ITEM 7. MANAGEMENT'S DISCUSSION AND ANALYSIS
OF FINANCIAL CONDITION AND RESULTS OF OPERATIONS.

General
The Company commenced operations in June 1983 and until 1986
was a development stage company. The Company became engaged in the manufacture
and sale of products as a result of its acquisition of Granite Technological
Enterprises, Inc. in June 1986. The Company began the manufacture and sale of
its EZ-SCREEN diagnostic tests in 1985 and introduced its patented one-step
assay, VERDICT and RECON, in 1993. In February 1994, the Company completed the
acquisition of PDLA. In January 1996, the Company completed the acquisition of
the predecessor of MEDTOX Laboratories, Inc. The results of operations for the
year ended December 31, 1996 include the results of operations of MEDTOX
Laboratories, Inc. for the period January 30, 1996 through December 31, 1996.
Since inception, the Company has financed its working capital requirements
primarily from the sale of equity securities and more recently debt financing.

Year ended December 31, 1998 Compared to Year ended December 31, 1997

Laboratory Services

Revenues from Laboratory Services for the year ended December
31, 1998 were $27,070,000 as compared to $25,899,000 for the year ended December
31, 1997. The increase of 4.5% was primarily attributable to increase of 16.5%
in laboratory samples for employment drug testing services. This increase was
due to increased sales from current clients as well as new clients. Revenue from
increase in sample volume was partially offset by an 11.3% decrease in average
per unit prices.

The gross margin from the revenues generated from the
laboratory services was 31% for the year ended December 31, 1998 as compared to
a gross margin of 37.5% for the same period in 1997. The decline in gross margin
was primarily due to increased costs related to implementation of new tests and
a decrease in the average selling price per laboratory sample. The decrease in
average realized selling price was partially offset by savings realized from
cost savings and improvements in the efficiency of laboratory operations.

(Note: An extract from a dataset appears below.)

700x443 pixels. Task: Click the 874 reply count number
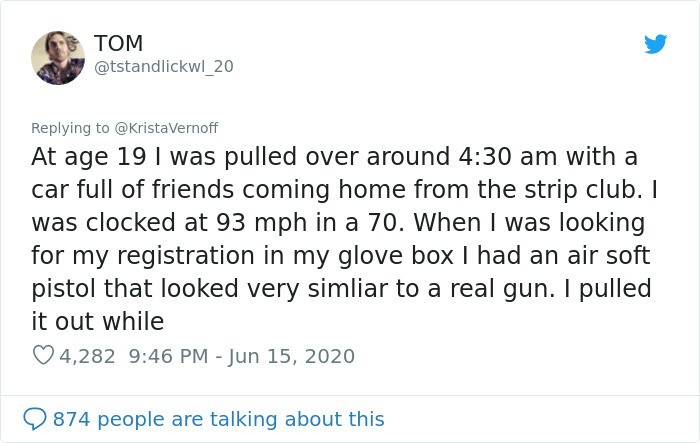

Selling, general and administration expenses for the year
ended December 31, 1998 were $7,929,000, compared to $7,780,000 for the year
ended December 31, 1997. The increase of $149,000 or 2% in 1998 was the result
of increased costs in several areas including; $379,000 in increased
depreciation expense, $133,000 in increased group insurance costs, a $123,000
increase in computer information systems expense, and severance expenses
totaling $167,000 related to staff resizing. These increases were partially
offset by savings of $564,000 realized from reduced sales and marketing expenses
due to a restructuring of the sales and marketing group and an overall effort to
reduce and monitor costs.


Research and development expenses incurred during the year
ended December 31, 1998 were $522,000 as compared to $502,000 for the same
period in 1997. This increase of $20,000 was primarily the result of increased
in personnel costs due to scheduled salary increases.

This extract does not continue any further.